SELECTED EXCERPT Start Marker

Centrosomes separate along linear trajectories right under the cortex, whereas the nucleus deforms. Four frames from a reconstructed cross section of a time-lapse confocal stack (t = 0 s [A], 167 s [B], 503 s [C], and 615 s [D]) showing GFP-polo (A-D) and rhodamine-dextrans (E-H) with the positions of the centrosomes (green circles) and centrosome trajectories (green line) overlaid. The contour of the nucleus is outlined in E-H. Note that the apparent increase in the size of the nucleus is mostly due to the fact that the centrosomes and nucleus do not start off perfectly aligned so that a cross section of the stack through the centrosome at the beginning of separation cuts through the nucleus off-center. Bar, 5 μm.

Another repercussion of the nondescending centrosome trajectory is that the net force acting on the centrosomes must be roughly parallel to the cortical surface. Furthermore, fixed cell immunofluorescence shows dynein colocalized with actin at the cortex and no significant signal else-where (Figure 4). We find no evidence to support nuclear localization of dynein in Drosophila syncytial blastoderm and would argue that the linear centrosome trajectories indicate that the cortex, rather than the nucleus, is providing the scaffolding for centrosome separation.

SELECTED EXCERPT End Marker
INFORMATION Start Marker

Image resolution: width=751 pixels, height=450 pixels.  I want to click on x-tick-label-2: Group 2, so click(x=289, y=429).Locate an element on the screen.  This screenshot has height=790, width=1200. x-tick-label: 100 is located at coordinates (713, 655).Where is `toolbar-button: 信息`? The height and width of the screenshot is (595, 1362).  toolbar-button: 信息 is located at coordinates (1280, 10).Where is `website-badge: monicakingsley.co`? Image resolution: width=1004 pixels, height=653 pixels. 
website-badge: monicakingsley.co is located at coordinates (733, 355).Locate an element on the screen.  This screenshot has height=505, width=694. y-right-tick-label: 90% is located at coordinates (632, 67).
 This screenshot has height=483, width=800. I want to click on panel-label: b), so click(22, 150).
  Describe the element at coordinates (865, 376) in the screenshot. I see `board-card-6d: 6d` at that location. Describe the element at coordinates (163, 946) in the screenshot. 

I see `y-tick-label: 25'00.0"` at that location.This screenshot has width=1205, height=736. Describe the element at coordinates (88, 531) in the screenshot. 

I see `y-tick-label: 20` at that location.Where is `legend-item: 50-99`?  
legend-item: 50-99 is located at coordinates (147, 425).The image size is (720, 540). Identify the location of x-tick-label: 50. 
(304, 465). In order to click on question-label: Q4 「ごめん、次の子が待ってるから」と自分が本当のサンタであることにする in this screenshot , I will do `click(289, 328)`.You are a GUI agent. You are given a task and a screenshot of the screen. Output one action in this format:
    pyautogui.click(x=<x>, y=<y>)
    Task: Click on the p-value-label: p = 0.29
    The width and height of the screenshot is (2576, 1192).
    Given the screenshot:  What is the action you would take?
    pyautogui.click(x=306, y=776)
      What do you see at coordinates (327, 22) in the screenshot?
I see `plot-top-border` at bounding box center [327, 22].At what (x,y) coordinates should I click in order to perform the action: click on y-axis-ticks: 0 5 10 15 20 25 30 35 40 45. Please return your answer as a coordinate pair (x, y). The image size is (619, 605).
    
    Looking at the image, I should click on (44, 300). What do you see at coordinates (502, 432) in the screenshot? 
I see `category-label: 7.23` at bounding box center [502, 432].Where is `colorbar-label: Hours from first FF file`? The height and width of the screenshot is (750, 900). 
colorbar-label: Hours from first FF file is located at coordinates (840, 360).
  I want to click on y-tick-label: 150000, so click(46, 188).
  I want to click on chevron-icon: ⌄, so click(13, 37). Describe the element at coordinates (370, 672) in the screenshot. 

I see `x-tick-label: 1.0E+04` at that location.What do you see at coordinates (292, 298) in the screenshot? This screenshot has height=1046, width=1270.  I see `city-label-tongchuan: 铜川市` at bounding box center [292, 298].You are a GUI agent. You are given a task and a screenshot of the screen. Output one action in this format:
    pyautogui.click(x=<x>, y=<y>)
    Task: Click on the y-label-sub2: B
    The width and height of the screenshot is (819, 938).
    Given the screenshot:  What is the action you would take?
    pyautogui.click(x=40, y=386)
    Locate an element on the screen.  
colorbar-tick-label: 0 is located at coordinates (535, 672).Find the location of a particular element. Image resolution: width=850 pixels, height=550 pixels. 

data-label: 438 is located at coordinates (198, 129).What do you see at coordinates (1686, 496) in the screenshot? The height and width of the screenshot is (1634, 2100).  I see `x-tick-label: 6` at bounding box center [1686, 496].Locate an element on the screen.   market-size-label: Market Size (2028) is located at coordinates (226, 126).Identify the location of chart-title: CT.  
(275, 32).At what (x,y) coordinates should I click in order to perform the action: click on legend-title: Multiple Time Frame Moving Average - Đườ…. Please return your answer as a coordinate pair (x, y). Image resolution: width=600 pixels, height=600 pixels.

INFORMATION End Marker

PROBLEMS AND TASKS:
1. Answer these questions from the centrosome passage:
(a) What color are the circles that mark the positions of the centrosomes?
(b) What length does the scale bar represent?
(c) According to fixed cell immunofluorescence, where is dynein colocalized with actin?
2. Copy the centrosome passage from "Another repercussion of" to "for centrosome separation.".
3. Rewrite the paragraph of the centrosome passage that begins "Another repercussion of the nondescending centrosome trajectory" as a short list of its main points.
Answer using only the centrosome passage.

RESPONSES:
1.
(a) Green.
(b) 5 μm.
(c) At the cortex.

2.
Another repercussion of the nondescending centrosome trajectory is that the net force acting on the centrosomes must be roughly parallel to the cortical surface. Furthermore, fixed cell immunofluorescence shows dynein colocalized with actin at the cortex and no significant signal else-where (Figure 4). We find no evidence to support nuclear localization of dynein in Drosophila syncytial blastoderm and would argue that the linear centrosome trajectories indicate that the cortex, rather than the nucleus, is providing the scaffolding for centrosome separation.

3.
- Because the centrosome trajectory does not descend, the net force on the centrosomes must be roughly parallel to the cortical surface.
- Fixed cell immunofluorescence shows dynein colocalized with actin at the cortex and no significant signal elsewhere.
- There is no evidence of nuclear localization of dynein in the Drosophila syncytial blastoderm.
- The linear centrosome trajectories suggest that the cortex, not the nucleus, provides the scaffolding for centrosome separation.